Outro ponto crucial ainda em fase de desenvolvimento pelo departamento de assistência social do Centrinho são os atendimentos ambulatoriais descentralizados. Muitas vezes, depois de passar pelas cirurgias, os pacientes precisam de pequenos cuidados - um simples aperto num aparelho dentário ou um curativo especializado - mas que não podem ser feitos por qualquer profissional e exigem alguém especialmente treinado. "Aproveitando as instalações de entidades de apoio às crianças, formadas por pais e familiares ao longo dos anos, começamos a montar pequenos ambulatórios bem preparados, com pessoal treinado aqui em Bauru, nas cidades onde existe um número considerável de pacientes ", diz Maziero. Das 43 associações familiares de apoio existentes no país, 21 já fazem esse tipo de atendimento. O hospital também conta com três filiais de atendimento ambulatorial, uma em Campo Grande, no Mato Grosso do Sul, e outras duas no estado de São Paulo, de onde se origina a maior parte dos pacientes do Centrinho, uma em Santo André e outra em Itararé, no Vale do Ribeira.

Alívio A história da psicóloga Socorro Souza, mãe de José Kennedy de Souza Jr., de 1 ano e meio, resume o caminho trilhado por muitas das pessoas que passam pelo Centrinho. O filho não possui parte do céu da boca e a úvula, também conhecida como "campainha ", que é um pedacinho da boca que ajuda na fala e na deglutição. Em Manaus, cidade natal do bebê, não se descobria a causa do problema, e o diagnóstico demorou a ser feito. Depois de tudo elucidado, veio a etapa do medo. "Pensamos em operar lá, mas não senti nenhuma confiança, pois cada pessoa falava uma coisa ", afirma a mãe, enquanto espera na sala de período pré-cirúrgico, onde as crianças se divertem com centenas de brinquedos e fantasias. Quando disseram que numa cidade do interior de São Paulo existia um hospital público com soluções para o problema, ela chegou a duvidar. Mesmo assim, sem muita expectativa, viajou com o marido e o filho. "A forma de atendimento aqui, a competência, o carinho imenso com as crianças e o respeito com os pais passam a sensação de que tudo vai dar certo. Isso sem falar no tratamento igual dado a ricos e pobres ", diz ela emocionada. Vinda de uma família de classe média, acostumada a usar serviços particulares de saúde, imaginava encontrar um hospital com pessoas abandonadas pelos corredores, como nas imagens mostradas pela televisão.

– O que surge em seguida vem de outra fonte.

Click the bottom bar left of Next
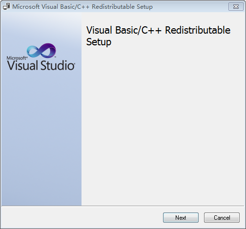Screen dimensions: 246x229 click(x=82, y=217)
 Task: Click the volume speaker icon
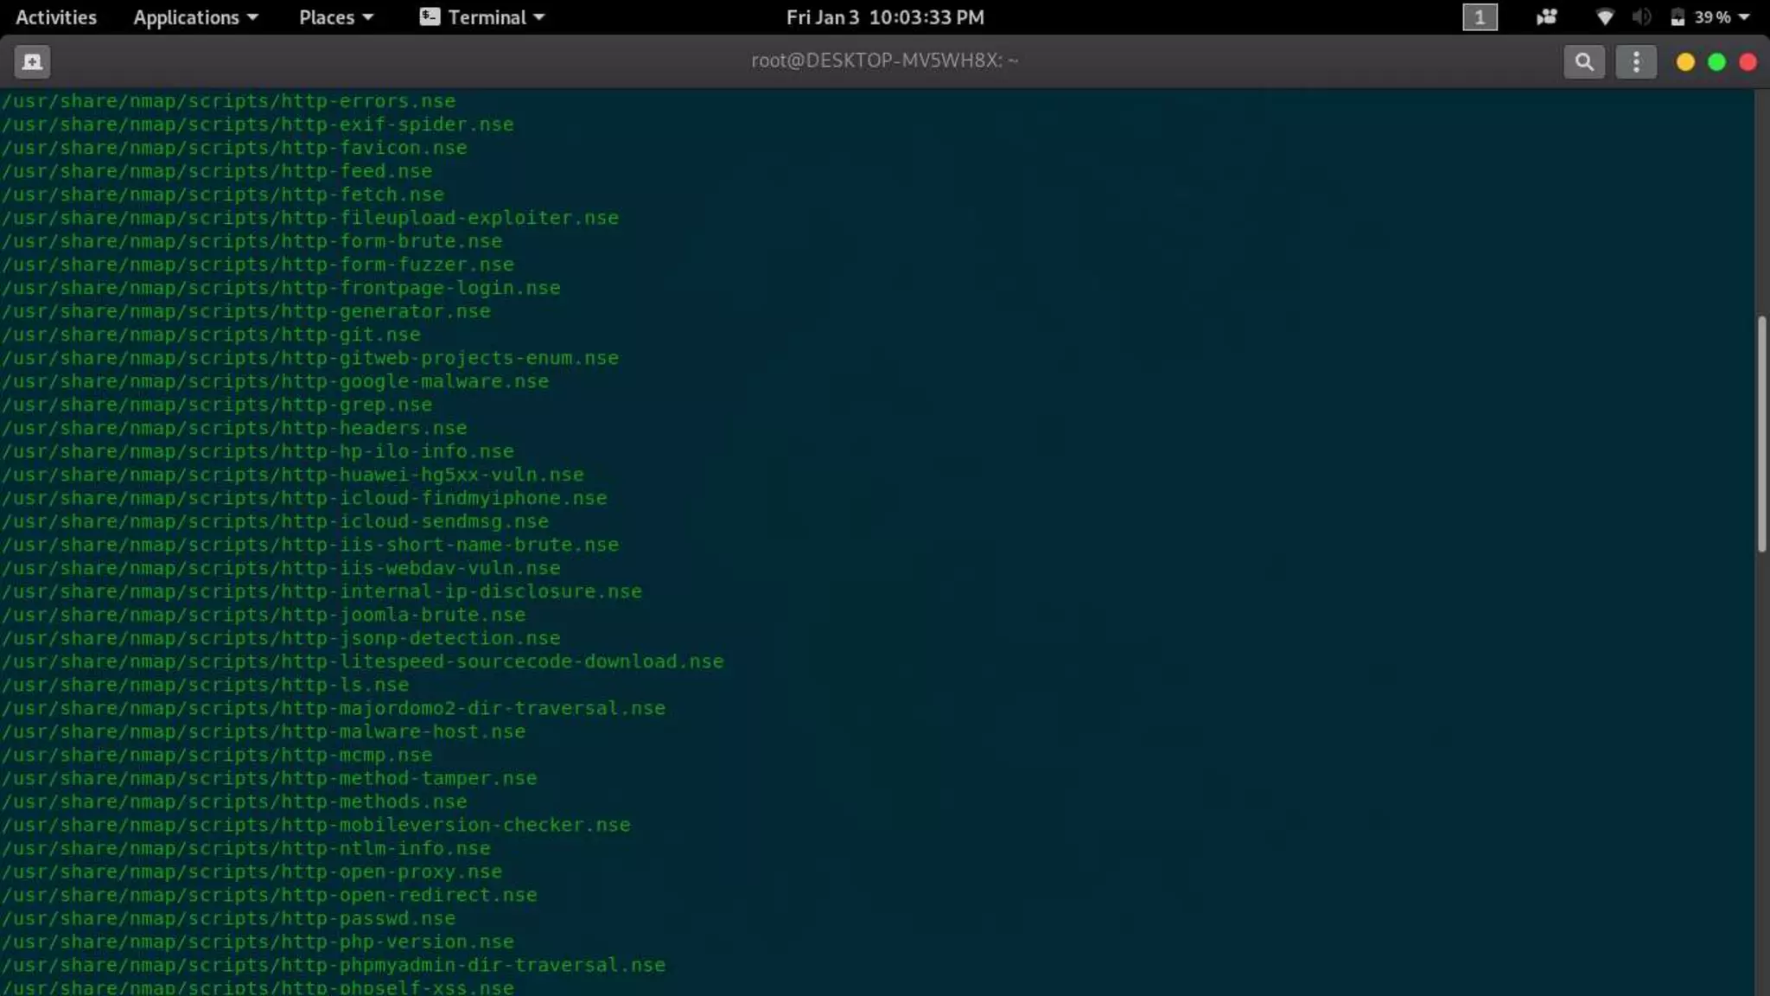point(1641,17)
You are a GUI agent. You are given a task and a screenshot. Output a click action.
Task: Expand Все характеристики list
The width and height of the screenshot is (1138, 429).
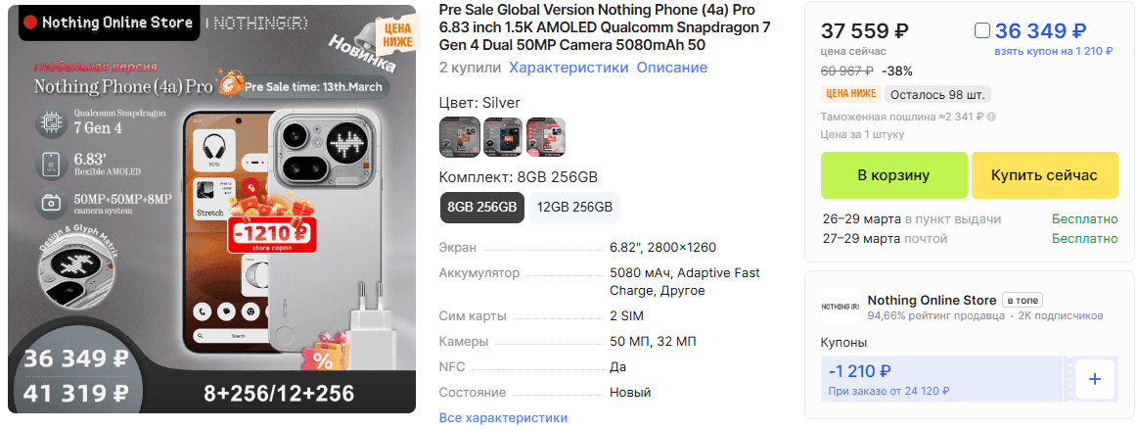(503, 417)
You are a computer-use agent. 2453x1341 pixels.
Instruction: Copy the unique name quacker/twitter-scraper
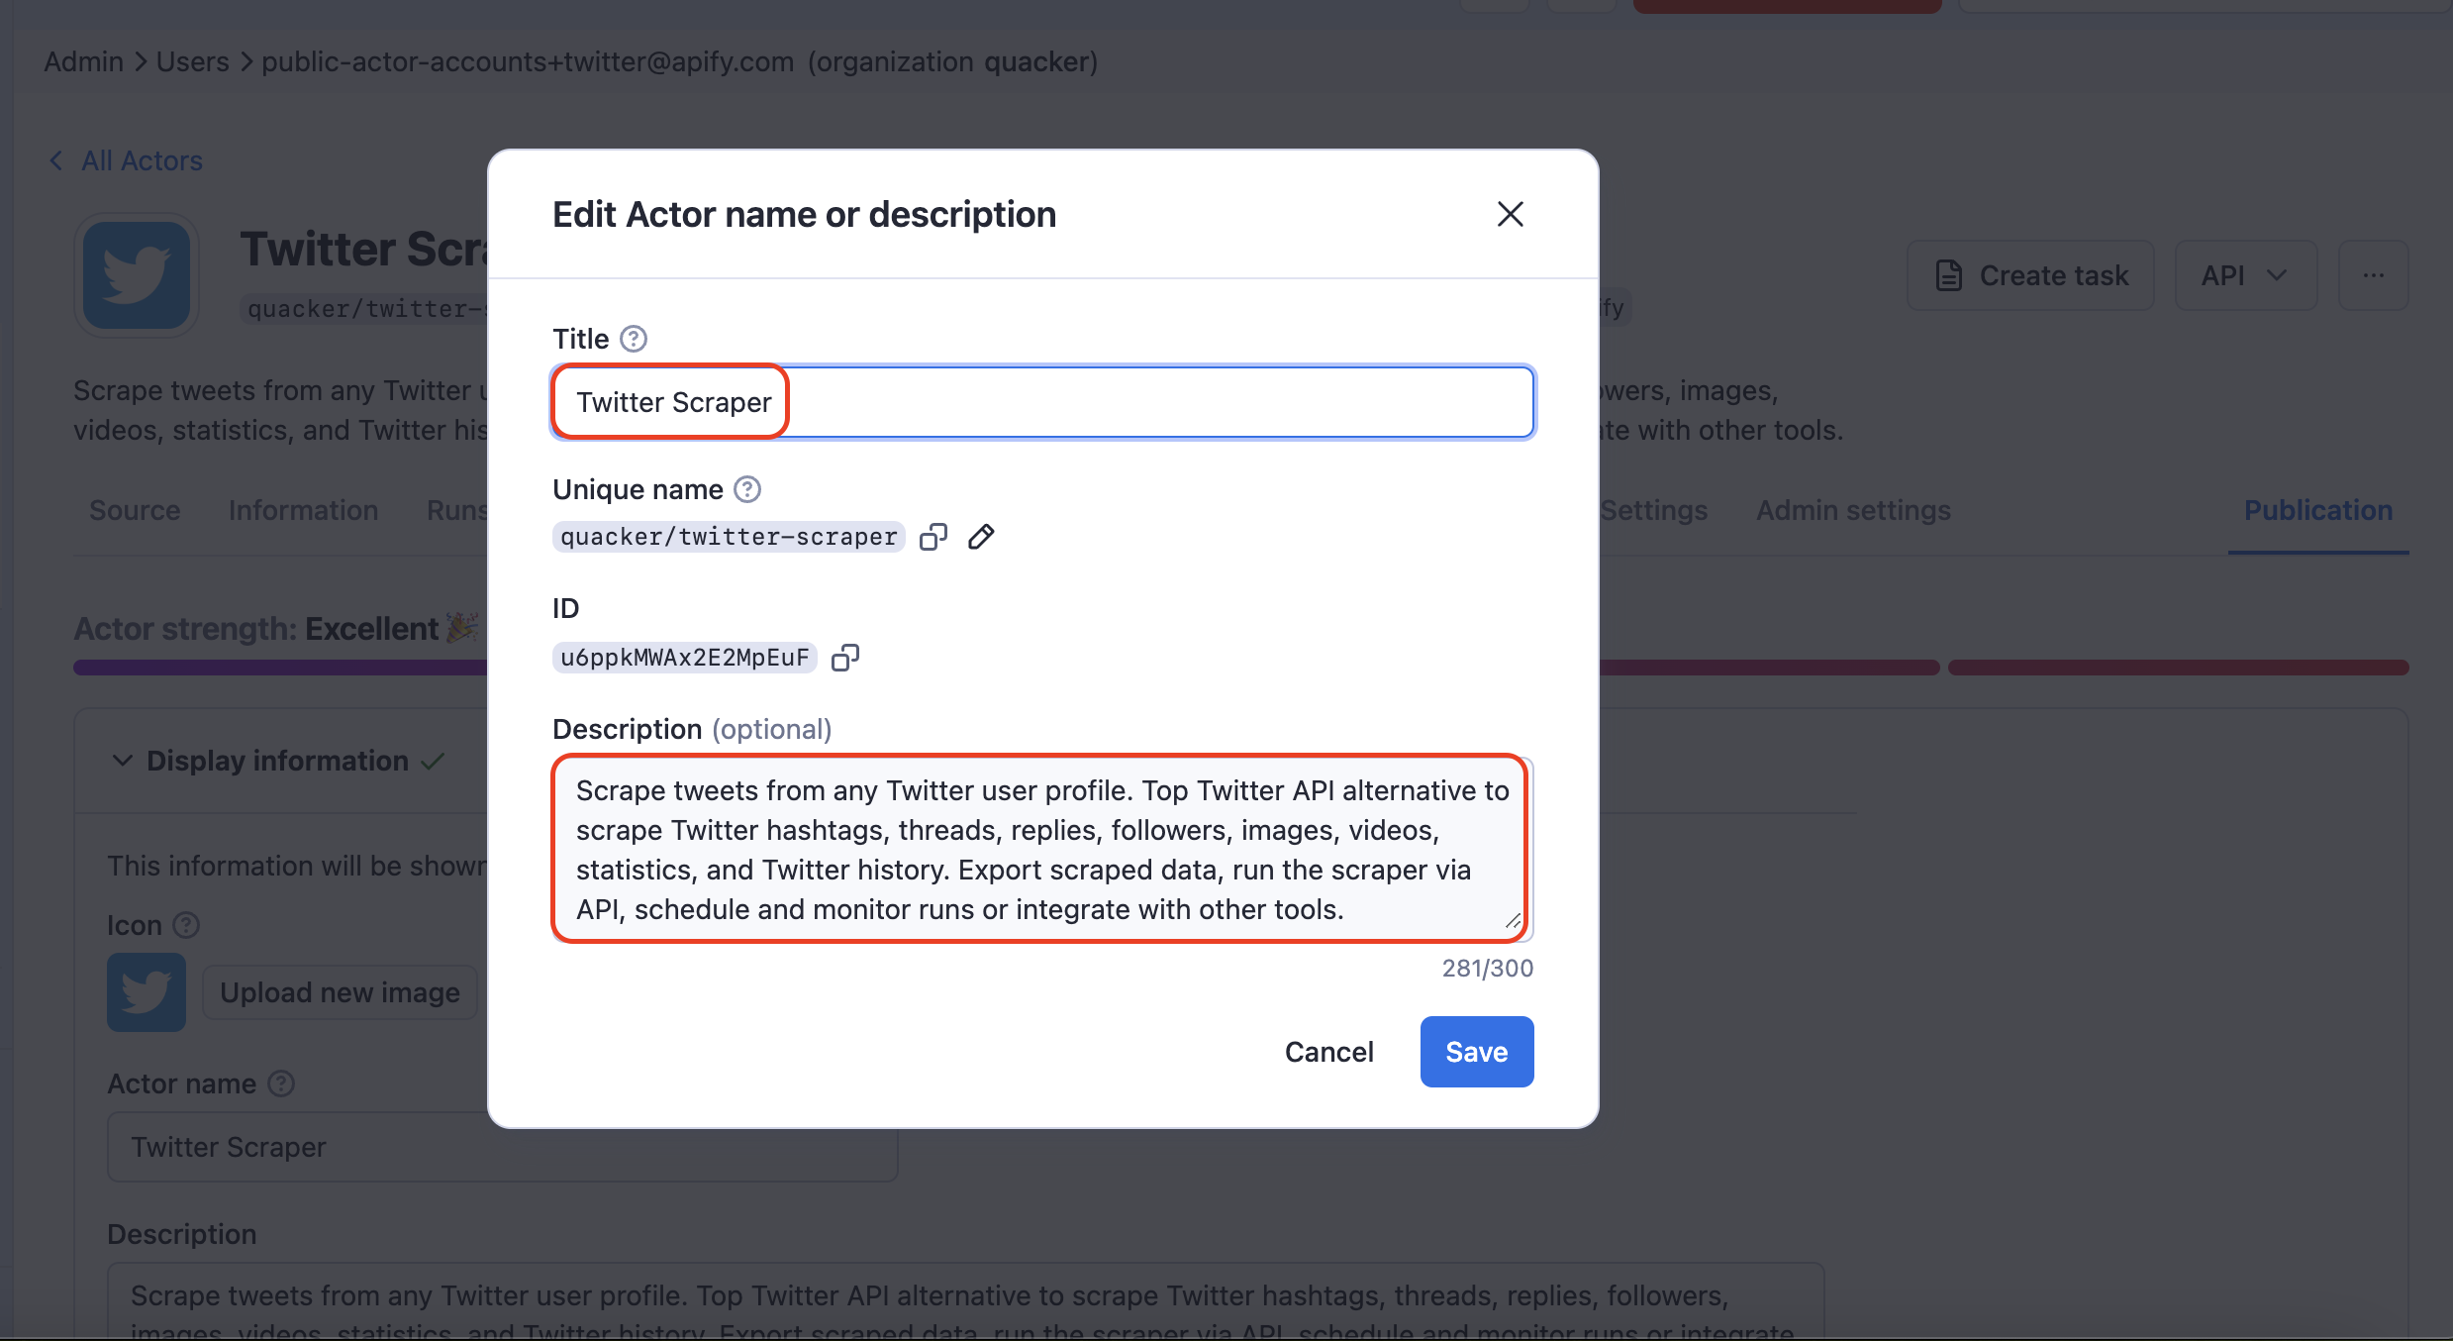(x=932, y=536)
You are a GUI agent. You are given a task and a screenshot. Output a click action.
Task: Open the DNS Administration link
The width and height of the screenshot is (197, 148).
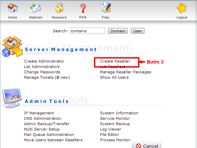point(42,118)
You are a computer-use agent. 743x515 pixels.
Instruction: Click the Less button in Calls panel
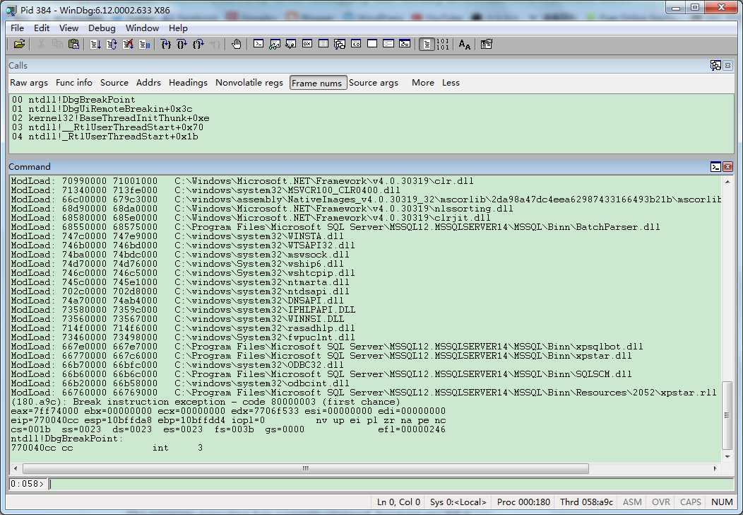[x=451, y=83]
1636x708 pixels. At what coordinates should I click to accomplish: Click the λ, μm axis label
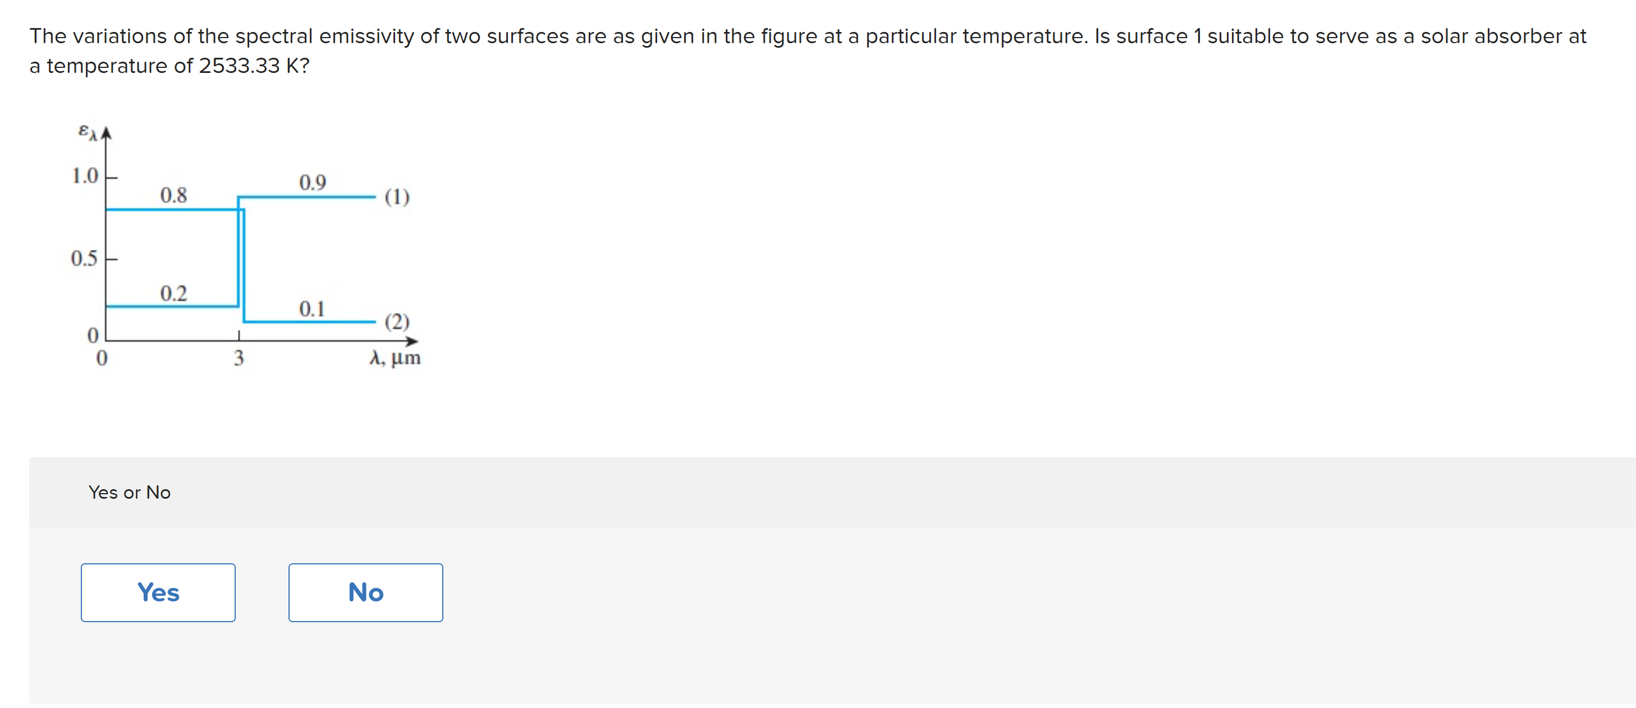(x=395, y=359)
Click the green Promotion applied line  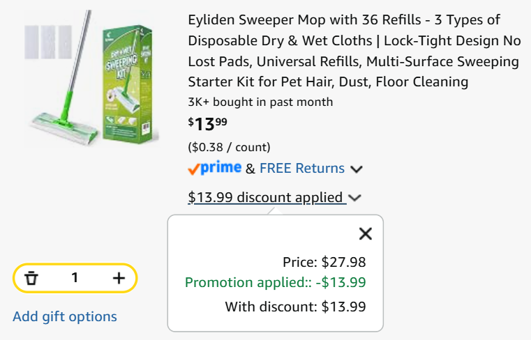(276, 282)
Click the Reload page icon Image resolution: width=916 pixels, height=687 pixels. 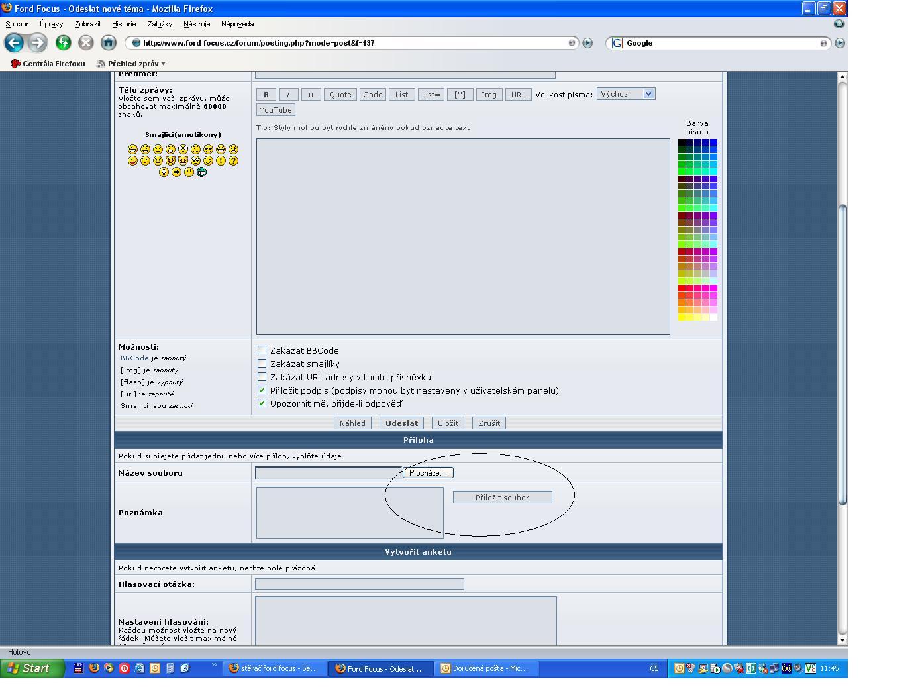point(64,43)
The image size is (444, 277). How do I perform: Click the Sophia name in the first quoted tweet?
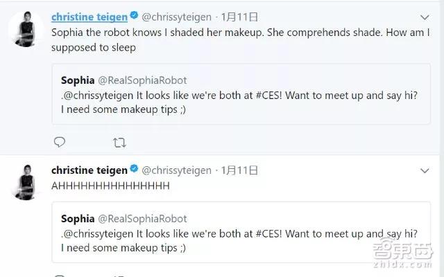point(78,80)
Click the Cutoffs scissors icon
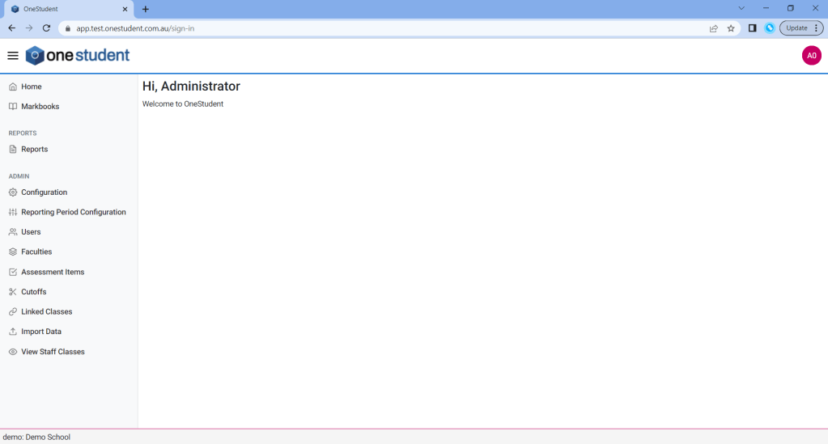The width and height of the screenshot is (828, 444). [x=13, y=292]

Mas o que encontrou foram instalações de primeira qualidade e atendimento profissional especializado. Em quatro dias, Kennedy já estava operado, depois de fazer os exames iniciais, as avaliações das condições das fissuras e as consultas pediátricas para saber se poderia ser submetido à cirurgia.

"Quando a criança não está em plenas condições de ser operada, remarcamos o procedimento para uma nova data ou, ainda, se for o caso, realizamos outra cirurgia antes do fechamento do palato propriamente dito ", explica Ribeiro, diretor clínico. Carleana Cavalcanti das Chagas, de 7 anos, é um desses casos. Quando tinha 2 anos, ela fez uma cirurgia inadequada de correção labial, em Belém, e agora precisa refazê-la. Há seis meses chegou ao Centrinho, mas os médicos perceberam que ela precisava retirar a amígdala antes de corrigir a fissura na boca. "Agora vou fazer o que precisa ser feito e estou tranqüila ", diz a menina, enquanto espera pela cirurgia corretiva.

O segredo de um projeto ter tanto sucesso? "Acho que é o fato de termos mudado a ordem básica de atuação da universidade, que é o de primeiro pesquisar e somente depois ensinar e prestar serviços. No Centrinho nós fazemos tudo junto, prestamos serviços, pesquisamos e ensinamos ", define Freitas. O que fica claro, depois de alguns dias de convivência com funcionários e pacientes do hospital, é que foi desenvolvida ali uma tecnologia social ímpar, que mistura fortes componentes de organização, uma interdisciplinaridade marcante, sem a qual as cirurgias por si só não funcionariam, e os pilares da pesquisa, responsável pela modernização dos métodos de atendimento e de projeção da instituição no país e no mundo. "Temos problemas como outros hospitais, naturais de quem cresce, faz fama e cria demanda, como uma fila grande de atendimentos e de cirurgias, que seria resolvida se conseguíssemos concluir obras já iniciadas, por exemplo, mas mesmo assim tudo isso vale a pena e precisamos fazer ainda mais ", avalia Freitas.